**WORK TASK 1:** Reproduce word for word the portion of the polyolefin fleece text from "FIG. 1 shows" to "Pat. No. 3,554,854.".
**WORK TASK 2:** Resume the polyolefin fleece text from the point at which it stops.

**GIVEN TEXT:**
◆ ◆ ◆
FIG. 1 shows schematically at an enlarged scale of about 1:100 a section of a spun, non-woven fabric built up from strongly polar polyolefin filaments. The filaments are deposited by groups, with the filaments in group a composed of non-polar, isotactic polypropylene and other polypropylene filament groups with polar fibrils b of the polypropylene oxide adducts, as well as the individual filaments c distributed therein. These fibrils will be encountered particularly frequently in case of subsequent application of the propylene oxide or ethylene oxide adducts to the so-called parallelized filaments, which are obtained in a group-like extrusion according to U.S. Pat. No. 3,554,854.
FIG. 5 of this patent shows a spun non-woven fabric built up of filament groups, i.e., the fleece is built up of parallel running strands of individual filaments, whereby the parallel filament groups or strands are deposited in tangled position. Such fleeces are used now increasingly as a cover layer of absorbent cellulose layers, for example, in case of diapers, whereby the polyolefin fleece constitutes the outside cover of the cellulose layer. When in use, the polyolefin layer is in direct contact with the skin and is to let through the discharged body fluids so that they may be absorbed by the cellulose layer. These polyolefin fleeces assume the same role in bandages and in tampons. At the same time the porosity of the polyolefin fleeces is an essential feature, in addition to their wettability. The pore size should not be so high that the fluids stored in the layer of cellulose may rewet the fleece, and it should not be so fine that the penetration of the fluids to the layer of cellulose is impeded.
According to the present invention, this task is solved best by mixed fleeces, whereby a spun non-woven fabric is built up of endless, polyolefin filament groups, mixed with individual filaments, wherein the groups consist of individual parallelized filaments. At the same time the groups and individual filaments are deposited in tangled position and are solidified, preferably at their points of crossing. A point reinforcement or thermal reinforcement of defined micro areas by passing the fleece through heated calender rolls provided with raised surface segments is preferred for many purposes.
The structure of the fleece from a mixture of filament groups or parallelized strands with individual filaments is essential because, as a result, the pore size may be adjusted precisely, depending on the requirements. The filament groups are at the same time always composed of two or more parallelized individual filaments, for example, by extrusion from the various spinnerets (FIG. 2) used for the production of the spun, non-woven fabric, which is composed of individual filaments and parallelized filament groups built up into a mixed fleece by intermixing on the deposition belt.
◆ ◆ ◆
**DATA SHOWN:**
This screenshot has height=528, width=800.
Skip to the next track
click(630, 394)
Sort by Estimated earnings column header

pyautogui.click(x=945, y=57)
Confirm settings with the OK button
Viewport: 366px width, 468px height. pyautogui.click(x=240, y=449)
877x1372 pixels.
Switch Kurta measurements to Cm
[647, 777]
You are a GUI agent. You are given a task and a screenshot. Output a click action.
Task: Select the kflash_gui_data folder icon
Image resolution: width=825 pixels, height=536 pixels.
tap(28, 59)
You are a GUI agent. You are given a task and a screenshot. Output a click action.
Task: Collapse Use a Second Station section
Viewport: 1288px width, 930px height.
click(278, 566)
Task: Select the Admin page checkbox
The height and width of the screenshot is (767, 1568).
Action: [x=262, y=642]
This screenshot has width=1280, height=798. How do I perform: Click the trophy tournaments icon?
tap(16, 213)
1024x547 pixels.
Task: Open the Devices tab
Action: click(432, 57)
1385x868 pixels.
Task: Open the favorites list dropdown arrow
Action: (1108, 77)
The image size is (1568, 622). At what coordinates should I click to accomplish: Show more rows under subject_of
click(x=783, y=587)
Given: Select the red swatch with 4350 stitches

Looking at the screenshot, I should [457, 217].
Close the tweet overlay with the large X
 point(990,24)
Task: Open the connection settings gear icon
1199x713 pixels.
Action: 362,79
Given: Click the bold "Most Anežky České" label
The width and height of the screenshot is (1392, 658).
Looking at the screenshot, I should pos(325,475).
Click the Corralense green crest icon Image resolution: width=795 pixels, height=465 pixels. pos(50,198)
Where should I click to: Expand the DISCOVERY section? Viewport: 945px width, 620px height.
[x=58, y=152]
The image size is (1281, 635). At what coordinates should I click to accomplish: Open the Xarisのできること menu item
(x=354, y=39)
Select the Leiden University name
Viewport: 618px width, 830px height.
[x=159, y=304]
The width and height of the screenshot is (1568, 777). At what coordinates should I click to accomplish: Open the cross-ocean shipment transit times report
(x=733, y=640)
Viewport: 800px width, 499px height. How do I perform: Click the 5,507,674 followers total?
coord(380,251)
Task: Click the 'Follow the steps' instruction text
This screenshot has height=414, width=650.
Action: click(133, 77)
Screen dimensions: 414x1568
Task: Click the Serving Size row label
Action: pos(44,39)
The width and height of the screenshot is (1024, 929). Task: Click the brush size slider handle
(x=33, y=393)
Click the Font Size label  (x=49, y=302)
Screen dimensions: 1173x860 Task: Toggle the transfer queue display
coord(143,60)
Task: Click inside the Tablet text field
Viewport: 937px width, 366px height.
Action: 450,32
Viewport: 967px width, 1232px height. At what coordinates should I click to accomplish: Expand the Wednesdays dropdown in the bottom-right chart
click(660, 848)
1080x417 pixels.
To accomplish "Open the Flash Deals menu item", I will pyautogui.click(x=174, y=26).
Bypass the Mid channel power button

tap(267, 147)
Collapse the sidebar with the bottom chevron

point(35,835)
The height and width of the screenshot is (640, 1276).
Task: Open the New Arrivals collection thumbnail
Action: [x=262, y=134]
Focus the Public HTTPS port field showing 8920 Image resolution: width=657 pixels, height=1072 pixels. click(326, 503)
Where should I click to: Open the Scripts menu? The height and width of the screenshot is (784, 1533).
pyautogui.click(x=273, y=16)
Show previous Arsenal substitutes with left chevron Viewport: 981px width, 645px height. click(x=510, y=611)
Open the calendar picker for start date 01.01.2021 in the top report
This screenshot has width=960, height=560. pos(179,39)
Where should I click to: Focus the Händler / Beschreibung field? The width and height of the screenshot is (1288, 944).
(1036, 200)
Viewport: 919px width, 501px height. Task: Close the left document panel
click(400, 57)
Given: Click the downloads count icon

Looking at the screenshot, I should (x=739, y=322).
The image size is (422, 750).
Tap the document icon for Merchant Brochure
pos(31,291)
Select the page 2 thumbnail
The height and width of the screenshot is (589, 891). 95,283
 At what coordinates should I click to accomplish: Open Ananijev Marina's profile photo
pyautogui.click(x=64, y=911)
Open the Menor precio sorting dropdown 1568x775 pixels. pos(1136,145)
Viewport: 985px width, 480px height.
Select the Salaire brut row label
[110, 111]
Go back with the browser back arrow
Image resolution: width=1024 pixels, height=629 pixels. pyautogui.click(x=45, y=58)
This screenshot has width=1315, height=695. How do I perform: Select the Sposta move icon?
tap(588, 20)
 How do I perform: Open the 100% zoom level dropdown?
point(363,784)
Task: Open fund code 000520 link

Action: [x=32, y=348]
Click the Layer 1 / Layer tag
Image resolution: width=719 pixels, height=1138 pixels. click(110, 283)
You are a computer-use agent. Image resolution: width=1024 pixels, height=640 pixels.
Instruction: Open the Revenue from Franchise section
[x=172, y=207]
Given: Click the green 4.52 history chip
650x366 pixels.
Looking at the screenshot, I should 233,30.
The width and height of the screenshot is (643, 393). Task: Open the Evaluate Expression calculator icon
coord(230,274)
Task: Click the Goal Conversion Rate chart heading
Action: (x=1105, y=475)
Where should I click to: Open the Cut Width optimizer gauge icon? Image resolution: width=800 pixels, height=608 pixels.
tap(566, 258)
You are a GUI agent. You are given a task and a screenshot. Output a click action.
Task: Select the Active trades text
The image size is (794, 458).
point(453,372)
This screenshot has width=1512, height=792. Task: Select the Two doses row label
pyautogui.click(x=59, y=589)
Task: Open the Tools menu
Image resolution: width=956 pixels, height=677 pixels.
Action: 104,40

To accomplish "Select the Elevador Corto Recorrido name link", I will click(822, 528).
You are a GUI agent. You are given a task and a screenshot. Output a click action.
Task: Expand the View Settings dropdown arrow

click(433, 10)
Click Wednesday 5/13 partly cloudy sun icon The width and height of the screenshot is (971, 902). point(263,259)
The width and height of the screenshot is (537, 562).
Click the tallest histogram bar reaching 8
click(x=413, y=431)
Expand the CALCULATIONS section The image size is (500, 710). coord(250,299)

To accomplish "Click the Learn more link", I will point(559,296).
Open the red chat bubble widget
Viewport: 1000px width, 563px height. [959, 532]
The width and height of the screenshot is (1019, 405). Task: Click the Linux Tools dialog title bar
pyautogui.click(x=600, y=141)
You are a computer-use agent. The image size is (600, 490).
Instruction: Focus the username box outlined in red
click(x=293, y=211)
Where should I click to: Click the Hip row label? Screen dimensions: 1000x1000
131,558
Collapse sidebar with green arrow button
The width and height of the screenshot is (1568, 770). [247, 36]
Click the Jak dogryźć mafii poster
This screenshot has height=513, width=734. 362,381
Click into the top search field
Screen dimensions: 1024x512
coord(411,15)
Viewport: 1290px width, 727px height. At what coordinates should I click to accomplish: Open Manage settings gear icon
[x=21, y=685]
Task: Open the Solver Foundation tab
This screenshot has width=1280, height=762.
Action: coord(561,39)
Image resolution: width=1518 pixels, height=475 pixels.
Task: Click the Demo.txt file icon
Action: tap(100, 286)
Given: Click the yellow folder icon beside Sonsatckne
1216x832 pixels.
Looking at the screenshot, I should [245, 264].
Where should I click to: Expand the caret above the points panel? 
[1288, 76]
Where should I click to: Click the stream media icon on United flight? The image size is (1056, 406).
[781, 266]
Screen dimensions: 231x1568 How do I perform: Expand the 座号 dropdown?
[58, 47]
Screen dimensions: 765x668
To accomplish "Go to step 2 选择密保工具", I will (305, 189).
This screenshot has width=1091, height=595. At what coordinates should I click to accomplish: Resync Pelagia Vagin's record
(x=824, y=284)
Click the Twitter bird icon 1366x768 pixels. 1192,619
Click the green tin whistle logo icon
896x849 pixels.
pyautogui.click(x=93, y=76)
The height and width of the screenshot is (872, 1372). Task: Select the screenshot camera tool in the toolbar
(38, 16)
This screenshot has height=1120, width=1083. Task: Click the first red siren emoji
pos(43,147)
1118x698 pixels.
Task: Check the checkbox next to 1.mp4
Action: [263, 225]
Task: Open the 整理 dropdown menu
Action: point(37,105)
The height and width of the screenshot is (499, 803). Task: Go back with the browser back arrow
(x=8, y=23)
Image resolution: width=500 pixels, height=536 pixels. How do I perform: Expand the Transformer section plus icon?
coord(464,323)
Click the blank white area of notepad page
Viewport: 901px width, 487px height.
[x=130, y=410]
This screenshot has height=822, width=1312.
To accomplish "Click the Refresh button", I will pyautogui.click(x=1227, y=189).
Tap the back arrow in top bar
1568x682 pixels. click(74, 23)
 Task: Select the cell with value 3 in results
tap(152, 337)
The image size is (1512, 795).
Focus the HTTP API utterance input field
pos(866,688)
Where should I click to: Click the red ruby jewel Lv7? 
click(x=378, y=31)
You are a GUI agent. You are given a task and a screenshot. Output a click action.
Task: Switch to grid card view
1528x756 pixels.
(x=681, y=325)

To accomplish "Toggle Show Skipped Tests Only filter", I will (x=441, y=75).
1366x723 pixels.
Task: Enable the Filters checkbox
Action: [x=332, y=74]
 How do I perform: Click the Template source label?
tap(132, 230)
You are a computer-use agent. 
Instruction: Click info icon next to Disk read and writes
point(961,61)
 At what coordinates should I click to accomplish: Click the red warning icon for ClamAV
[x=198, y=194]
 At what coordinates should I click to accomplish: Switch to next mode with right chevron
◆ ◆ ◆
**RESPONSE AREA 1:**
FIG. 1 shows schematically at an enlarged scale of about 1:100 a section of a spun, non-woven fabric built up from strongly polar polyolefin filaments. The filaments are deposited by groups, with the filaments in group a composed of non-polar, isotactic polypropylene and other polypropylene filament groups with polar fibrils b of the polypropylene oxide adducts, as well as the individual filaments c distributed therein. These fibrils will be encountered particularly frequently in case of subsequent application of the propylene oxide or ethylene oxide adducts to the so-called parallelized filaments, which are obtained in a group-like extrusion according to U.S. Pat. No. 3,554,854.

**RESPONSE AREA 2:**
Whenever, for a fleece having a predetermined weight per unit area, the spun, non-woven fabric is built up of only individual filaments (for example, titre 1 dtex), which are deposited tangled, then the flatshaped article has a maximum surface overlap of filaments and minimal pore size. Whenever the same weight per unit area is built up with a fleece, which consists of filament groups each of 10 individual filaments of the same titre, then the flatshaped article will have a very large pore size because the parallelized filament groups or strands, deposited tangled, produce large pores.
Whenever it was desired to close or reduce the pores, several layers would have to be spun one on top of the other and thus greater weights per unit area would have to be produced. This is to be avoided in case of these cover-type fleeces.
By mixing individual filaments with filament groups in a definite number of individual filaments, whereby the mixing ratio of individual filaments and filament groups is selected correspondingly, it will be possible to adjust the pore size of the polyolefin fleece to the value required for the pertinent purpose of use of the fleece. The correct adjustment of the pore size can be adjusted to be close to the praxis in a way wherein it is determined what time (in seconds) is needed for penetration of a certain quantity of fluid through the polyolefin fleece into an absorbent layer (for example, cellulose layer) beneath it, and also the quantity of fluid which later returns to the surface again is ascertained by means of a load pressure from the absorbent layer through the polyolefin fleece (wet-back).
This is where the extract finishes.